I feel the same way about the company bearing the same name.

bizwank posted:

That all just sounds much easier to me then having something on the side of my helmet that I have to remember to turn on/off, remove and charge, etc.

Turning it on/off became a habit very quickly as I do it when I put on / take off my helmet. As for charging, I have two charging cables where I store my helmet at home, and just plug one in the camera, one in the Sena when I put my helmet there. I think a system wired to the bike can work great, but SD card corruption is a real thing that will happen after a time and if you forget about the system being there you'll probably forget to check for SD card corruption.

Russian Bear
Dec 26, 2007


Wooooo 10000rpm is so exciting even if you're only doing 50!!

Spiggy
Apr 26, 2008

Not a cop
I probably overpayed on it, but I'm the proud owner of an MT-03. Now I have to wait till Sunday for it to arrive because there's no way my first drive is going to be an hour on the interstate.

bizwank
Oct 4, 2002

Spiggy posted:

I probably overpayed on it, but I'm the proud owner of an MT-03. Now I have to wait till Sunday for it to arrive because there's no way my first drive is going to be an hour on the interstate.
What was your OTD? I'm picking mine up Saturday!!!

Russian Bear
Dec 26, 2007


What color did yall get?

bizwank
Oct 4, 2002

"Storm Fluo", which I think is a little darker/bluer grey then last year's non-black option.

Spiggy
Apr 26, 2008

Not a cop

bizwank posted:

What was your OTD? I'm picking mine up Saturday!!!

5500 with TTL and delivery. It was a 2020 that wouldn't sell, despite the 2021s getting bought the day that they hit the floor. I probably could have haggled them down, but vehicle purchases are super stress inducing for me. The white with red rims is extremely My poo poo and I can't wait for Sunday to roll around.

Russian Bear
Dec 26, 2007


I'm jealous of the orange wheels. Not black would have been my first choice too.

bizwank
Oct 4, 2002

Yeah I could have had my choice of black 2020's but that's just not my bag. My 2021 was $5330 OTD in OR, but WA tax and licensing will add another $800 or so to that.

Elector_Nerdlingen
Sep 27, 2004



bizwank posted:

"Storm Fluo", which I think is a little darker/bluer grey then last year's non-black option.

That is a very nice looking bike. Red (orange?) wheels look rad.

tokenbrownguy
Apr 1, 2010

as a MT-03 haver I can say you won't be disappointed. good little bike.

some kinda jackal
Feb 25, 2003

 
 
I went on a ride with a buddy who has more experience and I had an amazing time. Something about having backup really helped me corner much more confidently today. Maybe it’s knowing that if I ate poo poo at least I’d have someone to help me pick up the pieces. I’m not going to guess but I wish I could harness that feeling because I felt much better today than I have in the past week.

Source data:
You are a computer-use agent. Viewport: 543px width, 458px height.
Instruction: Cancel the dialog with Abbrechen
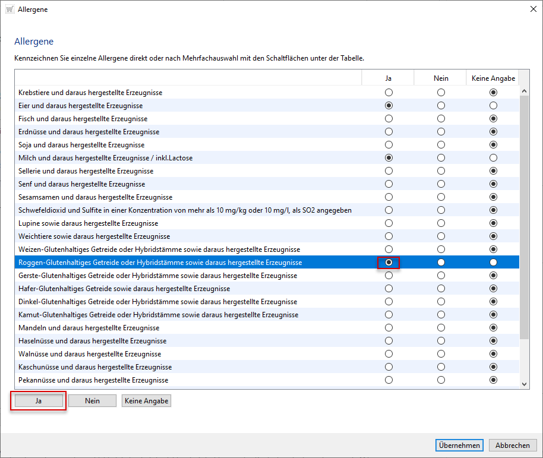point(513,446)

Written task:
In the forum thread, what color name does bizwank give for the new MT-03?

Output for this task:
"Storm Fluo"